Problem to solve
Copy exactly, and only, the lines from the line containing "Instruction: Click the logo" through the last line of the records below, both included.

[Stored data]
^^^^^^^^^^^^^^^^

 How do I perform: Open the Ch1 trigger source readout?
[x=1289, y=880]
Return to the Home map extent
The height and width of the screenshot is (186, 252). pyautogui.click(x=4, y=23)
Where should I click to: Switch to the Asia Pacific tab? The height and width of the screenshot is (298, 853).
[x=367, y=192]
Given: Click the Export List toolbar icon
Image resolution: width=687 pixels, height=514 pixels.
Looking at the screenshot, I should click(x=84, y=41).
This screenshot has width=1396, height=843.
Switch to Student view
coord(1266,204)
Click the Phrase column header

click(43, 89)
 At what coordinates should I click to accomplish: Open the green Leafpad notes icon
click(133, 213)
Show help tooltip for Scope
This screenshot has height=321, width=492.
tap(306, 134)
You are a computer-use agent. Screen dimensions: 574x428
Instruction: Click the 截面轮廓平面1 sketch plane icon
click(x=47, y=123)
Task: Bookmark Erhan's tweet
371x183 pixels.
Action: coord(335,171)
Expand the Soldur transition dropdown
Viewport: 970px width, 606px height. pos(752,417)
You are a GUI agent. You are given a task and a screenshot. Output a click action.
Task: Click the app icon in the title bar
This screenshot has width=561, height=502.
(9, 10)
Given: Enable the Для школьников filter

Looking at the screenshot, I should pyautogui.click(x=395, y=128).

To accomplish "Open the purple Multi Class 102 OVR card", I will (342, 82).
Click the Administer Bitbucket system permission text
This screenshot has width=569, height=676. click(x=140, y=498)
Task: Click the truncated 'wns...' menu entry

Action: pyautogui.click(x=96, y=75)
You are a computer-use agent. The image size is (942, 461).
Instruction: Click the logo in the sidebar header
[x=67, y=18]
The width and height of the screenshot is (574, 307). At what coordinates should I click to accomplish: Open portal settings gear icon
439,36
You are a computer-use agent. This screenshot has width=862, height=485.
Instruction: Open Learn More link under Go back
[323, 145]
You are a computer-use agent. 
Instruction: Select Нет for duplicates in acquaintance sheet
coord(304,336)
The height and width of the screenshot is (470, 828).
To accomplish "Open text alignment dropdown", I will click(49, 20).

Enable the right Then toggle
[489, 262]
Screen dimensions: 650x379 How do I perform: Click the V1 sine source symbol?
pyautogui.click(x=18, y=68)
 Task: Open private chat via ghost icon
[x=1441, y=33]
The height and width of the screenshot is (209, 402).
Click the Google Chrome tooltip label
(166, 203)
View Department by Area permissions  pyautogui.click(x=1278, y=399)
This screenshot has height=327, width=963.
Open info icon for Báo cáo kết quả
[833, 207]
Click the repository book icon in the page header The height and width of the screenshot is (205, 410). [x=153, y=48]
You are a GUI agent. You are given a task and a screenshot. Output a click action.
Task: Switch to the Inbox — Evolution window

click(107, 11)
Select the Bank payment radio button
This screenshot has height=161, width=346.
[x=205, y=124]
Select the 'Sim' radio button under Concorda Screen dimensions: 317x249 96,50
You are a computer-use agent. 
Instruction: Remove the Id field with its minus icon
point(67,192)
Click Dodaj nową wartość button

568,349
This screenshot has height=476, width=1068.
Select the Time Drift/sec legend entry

^^^^^^^^^^^^^^^^

Answer to this problem
Instruction: Click the logo in the sidebar header
[x=67, y=18]
The width and height of the screenshot is (574, 307). At what coordinates should I click to accomplish: Open portal settings gear icon
439,36
You are a computer-use agent. This screenshot has width=862, height=485.
Instruction: Open Learn More link under Go back
[323, 145]
You are a computer-use agent. 
Instruction: Select Нет for duplicates in acquaintance sheet
coord(304,336)
The height and width of the screenshot is (470, 828).
To accomplish "Open text alignment dropdown", I will click(49, 20).

Enable the right Then toggle
[489, 262]
Screen dimensions: 650x379 How do I perform: Click the V1 sine source symbol?
pyautogui.click(x=18, y=68)
 Task: Open private chat via ghost icon
[x=1441, y=33]
The height and width of the screenshot is (209, 402).
Click the Google Chrome tooltip label
(166, 203)
View Department by Area permissions  pyautogui.click(x=1278, y=399)
This screenshot has height=327, width=963.
Open info icon for Báo cáo kết quả
[833, 207]
Click the repository book icon in the page header The height and width of the screenshot is (205, 410). [x=153, y=48]
You are a GUI agent. You are given a task and a screenshot. Output a click action.
Task: Switch to the Inbox — Evolution window

click(107, 11)
Select the Bank payment radio button
This screenshot has height=161, width=346.
[x=205, y=124]
Select the 'Sim' radio button under Concorda Screen dimensions: 317x249 96,50
You are a computer-use agent. 
Instruction: Remove the Id field with its minus icon
point(67,192)
Click Dodaj nową wartość button

568,349
This screenshot has height=476, width=1068.
Select the Time Drift/sec legend entry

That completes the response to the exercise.